=== Begin Enclosure ===
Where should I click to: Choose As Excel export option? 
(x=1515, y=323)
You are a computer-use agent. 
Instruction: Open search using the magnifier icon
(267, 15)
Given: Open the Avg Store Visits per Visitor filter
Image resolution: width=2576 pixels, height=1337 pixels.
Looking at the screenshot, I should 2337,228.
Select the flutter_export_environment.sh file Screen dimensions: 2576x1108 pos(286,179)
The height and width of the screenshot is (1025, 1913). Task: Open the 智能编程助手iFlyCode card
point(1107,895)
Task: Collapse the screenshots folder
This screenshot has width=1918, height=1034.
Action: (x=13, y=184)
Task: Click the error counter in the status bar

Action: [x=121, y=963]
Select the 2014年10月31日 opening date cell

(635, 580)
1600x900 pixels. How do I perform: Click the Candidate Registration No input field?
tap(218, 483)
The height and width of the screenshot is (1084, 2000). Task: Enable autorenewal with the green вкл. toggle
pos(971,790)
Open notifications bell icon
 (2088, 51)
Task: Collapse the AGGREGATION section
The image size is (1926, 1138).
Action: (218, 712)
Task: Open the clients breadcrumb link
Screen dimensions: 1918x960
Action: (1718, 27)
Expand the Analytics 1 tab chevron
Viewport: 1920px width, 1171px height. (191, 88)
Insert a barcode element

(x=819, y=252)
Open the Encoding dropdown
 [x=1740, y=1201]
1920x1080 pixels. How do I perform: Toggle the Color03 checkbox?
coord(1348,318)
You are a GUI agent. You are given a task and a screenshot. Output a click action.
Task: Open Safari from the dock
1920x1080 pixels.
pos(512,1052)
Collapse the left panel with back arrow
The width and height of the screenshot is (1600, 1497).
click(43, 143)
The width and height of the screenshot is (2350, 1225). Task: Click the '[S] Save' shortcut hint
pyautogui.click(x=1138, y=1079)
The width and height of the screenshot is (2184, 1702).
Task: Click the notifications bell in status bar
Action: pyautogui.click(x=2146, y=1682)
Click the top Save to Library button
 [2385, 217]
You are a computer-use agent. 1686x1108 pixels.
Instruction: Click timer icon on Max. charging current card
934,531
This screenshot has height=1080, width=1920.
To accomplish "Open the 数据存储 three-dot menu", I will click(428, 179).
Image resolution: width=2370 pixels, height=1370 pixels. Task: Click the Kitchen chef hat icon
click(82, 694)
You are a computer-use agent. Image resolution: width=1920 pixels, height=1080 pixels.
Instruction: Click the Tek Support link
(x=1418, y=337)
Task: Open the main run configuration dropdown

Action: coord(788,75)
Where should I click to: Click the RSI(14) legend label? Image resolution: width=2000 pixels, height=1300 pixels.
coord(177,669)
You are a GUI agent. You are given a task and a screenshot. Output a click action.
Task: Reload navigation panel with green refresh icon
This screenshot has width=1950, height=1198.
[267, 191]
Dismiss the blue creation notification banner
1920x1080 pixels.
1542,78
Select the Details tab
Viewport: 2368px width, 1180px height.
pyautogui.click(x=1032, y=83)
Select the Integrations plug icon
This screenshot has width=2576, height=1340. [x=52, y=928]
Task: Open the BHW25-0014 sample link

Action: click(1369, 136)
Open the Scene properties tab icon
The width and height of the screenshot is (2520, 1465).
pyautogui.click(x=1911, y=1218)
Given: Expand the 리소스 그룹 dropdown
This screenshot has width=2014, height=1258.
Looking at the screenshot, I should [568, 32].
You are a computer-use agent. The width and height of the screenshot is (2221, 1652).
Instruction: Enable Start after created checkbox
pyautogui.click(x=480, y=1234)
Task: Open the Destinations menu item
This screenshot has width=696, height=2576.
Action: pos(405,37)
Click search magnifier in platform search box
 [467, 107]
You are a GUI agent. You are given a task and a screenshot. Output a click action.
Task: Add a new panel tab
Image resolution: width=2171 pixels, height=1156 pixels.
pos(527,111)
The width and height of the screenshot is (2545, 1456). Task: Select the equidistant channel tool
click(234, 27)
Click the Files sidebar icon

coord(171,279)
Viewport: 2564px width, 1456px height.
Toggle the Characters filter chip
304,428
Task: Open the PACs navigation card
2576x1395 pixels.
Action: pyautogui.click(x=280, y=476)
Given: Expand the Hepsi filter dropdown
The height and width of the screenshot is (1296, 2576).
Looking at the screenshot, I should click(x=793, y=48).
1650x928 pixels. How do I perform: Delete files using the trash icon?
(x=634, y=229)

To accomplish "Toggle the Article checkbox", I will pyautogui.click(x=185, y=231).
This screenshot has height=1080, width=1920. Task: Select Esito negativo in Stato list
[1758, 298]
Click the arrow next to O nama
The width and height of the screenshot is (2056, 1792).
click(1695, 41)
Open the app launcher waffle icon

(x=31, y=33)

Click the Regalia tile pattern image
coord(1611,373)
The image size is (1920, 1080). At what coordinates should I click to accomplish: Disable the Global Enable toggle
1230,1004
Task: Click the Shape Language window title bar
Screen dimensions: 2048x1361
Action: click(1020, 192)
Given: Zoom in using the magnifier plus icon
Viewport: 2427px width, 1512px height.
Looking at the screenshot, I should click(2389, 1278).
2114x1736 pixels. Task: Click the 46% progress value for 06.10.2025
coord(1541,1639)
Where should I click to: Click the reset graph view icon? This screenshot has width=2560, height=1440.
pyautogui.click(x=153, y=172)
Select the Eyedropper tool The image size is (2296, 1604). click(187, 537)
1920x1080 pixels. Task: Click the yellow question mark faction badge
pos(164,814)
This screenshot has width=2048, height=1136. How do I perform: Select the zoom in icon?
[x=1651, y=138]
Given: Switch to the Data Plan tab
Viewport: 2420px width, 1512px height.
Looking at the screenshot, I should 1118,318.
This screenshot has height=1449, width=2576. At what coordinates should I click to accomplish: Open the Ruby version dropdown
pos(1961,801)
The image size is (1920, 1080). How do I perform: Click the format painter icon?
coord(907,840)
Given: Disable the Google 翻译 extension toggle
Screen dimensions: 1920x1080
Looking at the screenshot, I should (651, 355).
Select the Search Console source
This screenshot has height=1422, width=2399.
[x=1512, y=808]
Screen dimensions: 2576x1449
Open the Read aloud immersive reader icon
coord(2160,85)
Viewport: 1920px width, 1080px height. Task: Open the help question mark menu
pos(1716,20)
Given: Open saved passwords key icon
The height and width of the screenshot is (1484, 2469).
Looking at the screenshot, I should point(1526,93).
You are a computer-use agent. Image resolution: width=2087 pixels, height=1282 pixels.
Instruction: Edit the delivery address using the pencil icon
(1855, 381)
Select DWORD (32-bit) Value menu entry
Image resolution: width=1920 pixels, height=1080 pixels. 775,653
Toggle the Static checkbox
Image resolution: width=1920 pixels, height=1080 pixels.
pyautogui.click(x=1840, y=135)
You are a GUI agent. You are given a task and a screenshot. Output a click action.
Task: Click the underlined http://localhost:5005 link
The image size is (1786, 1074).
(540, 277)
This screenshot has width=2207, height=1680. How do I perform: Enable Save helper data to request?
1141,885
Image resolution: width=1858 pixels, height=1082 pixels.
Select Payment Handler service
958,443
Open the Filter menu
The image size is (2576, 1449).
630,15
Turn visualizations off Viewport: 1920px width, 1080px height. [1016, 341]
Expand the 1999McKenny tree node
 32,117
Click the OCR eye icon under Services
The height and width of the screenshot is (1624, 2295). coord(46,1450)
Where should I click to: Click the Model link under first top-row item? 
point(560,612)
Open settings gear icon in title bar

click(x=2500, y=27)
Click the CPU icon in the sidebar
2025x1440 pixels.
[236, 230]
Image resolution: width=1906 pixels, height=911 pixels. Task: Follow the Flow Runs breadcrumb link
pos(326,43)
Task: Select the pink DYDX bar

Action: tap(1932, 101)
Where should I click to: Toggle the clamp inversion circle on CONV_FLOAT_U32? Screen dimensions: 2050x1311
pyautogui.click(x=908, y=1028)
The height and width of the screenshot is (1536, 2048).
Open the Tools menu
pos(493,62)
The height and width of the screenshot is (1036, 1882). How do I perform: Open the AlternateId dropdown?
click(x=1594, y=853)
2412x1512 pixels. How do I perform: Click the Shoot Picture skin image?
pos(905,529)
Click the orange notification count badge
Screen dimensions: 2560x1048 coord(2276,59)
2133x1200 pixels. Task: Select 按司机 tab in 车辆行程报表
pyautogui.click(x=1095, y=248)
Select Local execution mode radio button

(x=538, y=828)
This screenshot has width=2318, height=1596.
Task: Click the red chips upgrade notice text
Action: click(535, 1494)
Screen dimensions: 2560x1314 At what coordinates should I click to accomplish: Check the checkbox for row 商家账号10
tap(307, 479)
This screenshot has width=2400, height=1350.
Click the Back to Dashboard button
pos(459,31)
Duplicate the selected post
=== End Enclosure ===
Task item
From the records above, repeat exactly the lines from the one with "Open notifications bell icon" through the one with "Collapse the left panel with back arrow", both included.

Result of the exercise
Open notifications bell icon
 (2088, 51)
Task: Collapse the AGGREGATION section
The image size is (1926, 1138).
Action: (218, 712)
Task: Open the clients breadcrumb link
Screen dimensions: 1918x960
Action: (1718, 27)
Expand the Analytics 1 tab chevron
Viewport: 1920px width, 1171px height. (191, 88)
Insert a barcode element

(x=819, y=252)
Open the Encoding dropdown
 [x=1740, y=1201]
1920x1080 pixels. How do I perform: Toggle the Color03 checkbox?
coord(1348,318)
You are a GUI agent. You are given a task and a screenshot. Output a click action.
Task: Open Safari from the dock
1920x1080 pixels.
pos(512,1052)
Collapse the left panel with back arrow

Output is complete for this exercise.